И всё же — он сам не заметил этого, проходя площадь, заметил лишь много позже, вспоминая, — в это утро что-то было не так. Не на площади, не с человеком на Экране — с ним самим. Когда мальчик спросил «почему дядя плачет», в Адриане что-то дрогнуло. Слабо, на самом дне, на одно мгновение, — но дрогнуло. Не жалость ещё, нет, до жалости было далеко, жалость в нём была давно выжжена. А что-то вроде эха жалости, тень от тени, отзвук того, чем он был когда-то, очень давно, до того как научился не чувствовать. Будто детский голос, чистый и не знающий, чего спрашивать нельзя, на миг задел в Адриане ту самую неубитую струну на дне и она беззвучно отозвалась. Адриан не понял этого тогда. Он списал бы это, если б заметил, на дурной сон, на несвежую голову, на что угодно. Но струна отозвалась — впервые за годы, — и это было не случайно, и это было начало, хотя Адриан и не знал, началом чего, и шёл к Архиву, и думал, что просто не выспался.
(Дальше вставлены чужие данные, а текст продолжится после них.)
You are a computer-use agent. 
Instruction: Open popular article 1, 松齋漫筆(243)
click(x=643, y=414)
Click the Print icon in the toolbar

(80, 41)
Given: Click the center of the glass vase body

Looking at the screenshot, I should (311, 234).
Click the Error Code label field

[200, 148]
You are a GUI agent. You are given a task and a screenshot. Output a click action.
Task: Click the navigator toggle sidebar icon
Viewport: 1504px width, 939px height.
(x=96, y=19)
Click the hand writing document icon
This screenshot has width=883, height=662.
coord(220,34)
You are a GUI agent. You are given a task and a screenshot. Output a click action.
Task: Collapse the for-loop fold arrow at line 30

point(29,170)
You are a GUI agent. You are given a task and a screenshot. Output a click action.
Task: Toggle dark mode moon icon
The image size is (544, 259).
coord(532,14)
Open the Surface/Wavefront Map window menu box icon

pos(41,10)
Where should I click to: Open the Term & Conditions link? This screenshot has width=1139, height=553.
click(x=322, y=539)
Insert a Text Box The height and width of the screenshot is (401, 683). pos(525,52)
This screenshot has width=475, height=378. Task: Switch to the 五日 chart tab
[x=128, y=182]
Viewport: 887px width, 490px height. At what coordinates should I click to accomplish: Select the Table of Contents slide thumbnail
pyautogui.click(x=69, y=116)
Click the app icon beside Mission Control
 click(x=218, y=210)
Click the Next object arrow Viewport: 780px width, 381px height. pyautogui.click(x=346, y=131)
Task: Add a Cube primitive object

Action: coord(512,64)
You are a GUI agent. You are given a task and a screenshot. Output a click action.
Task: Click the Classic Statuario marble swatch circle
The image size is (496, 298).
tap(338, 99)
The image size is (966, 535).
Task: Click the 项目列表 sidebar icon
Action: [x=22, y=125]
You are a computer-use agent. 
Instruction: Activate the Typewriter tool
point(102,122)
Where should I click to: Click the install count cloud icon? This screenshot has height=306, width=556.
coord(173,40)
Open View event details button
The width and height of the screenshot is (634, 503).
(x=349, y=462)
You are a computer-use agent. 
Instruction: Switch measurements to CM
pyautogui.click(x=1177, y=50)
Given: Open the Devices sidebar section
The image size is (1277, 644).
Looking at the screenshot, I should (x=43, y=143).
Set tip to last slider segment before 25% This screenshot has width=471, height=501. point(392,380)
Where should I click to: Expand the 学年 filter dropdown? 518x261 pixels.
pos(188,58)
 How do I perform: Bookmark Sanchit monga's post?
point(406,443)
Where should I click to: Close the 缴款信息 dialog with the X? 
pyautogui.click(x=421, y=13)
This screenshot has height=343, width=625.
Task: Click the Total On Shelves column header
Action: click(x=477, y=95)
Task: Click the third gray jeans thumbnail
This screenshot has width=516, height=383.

Угасших с площади убирали тихо. Адриан знал, как это бывает, потому что знал в Континууме почти всё, что касалось смерти, — это была его область. Когда человек завершал отсчёт в светлой комнате, тело уносили быстро, без обряда, потому что обряд — это излишек, а кроме того, обряд означал бы, что смерть — событие, а государству было важно, чтобы смерть непродуктивной единицы событием не была, чтобы она была просто исчезновением, тихим вычитанием из числа. Жильё угасшего в тот же день переписывали на нового жильца, из очереди, и новый жилец въезжал в ещё тёплые комнаты, в которых иногда оставались вещи прежнего, и вещи эти полагалось сдать, но многие не сдавали, оставляли себе, и так по Континууму ходили чужие чашки, чужие одеяла, чужие мелочи, пережившие своих хозяев, и никто об этом не думал, потому что думать об этом было незачем. Имя угасшего вычёркивали из живых ведомостей и заносили в мёртвые, к корректорам, на стол. И корректор — может быть, сам Адриан — открывал его жизнь и переписывал её в вину. Круг замыкался. Человек, ещё вчера дрожавший на Экране, через неделю-другую существовал уже только как исправленная биография, как назидательный пример, как строчка в счёте угасших, и те, кто его знал, постепенно начинали помнить его таким, каким его переписали, а не таким, каким он был. Государство не просто убивало тело. Оно переписывало и память, и делало это руками таких, как Адриан, и в этом была высшая его предусмотрительность: не оставлять по человеку даже правды о том, кем он был.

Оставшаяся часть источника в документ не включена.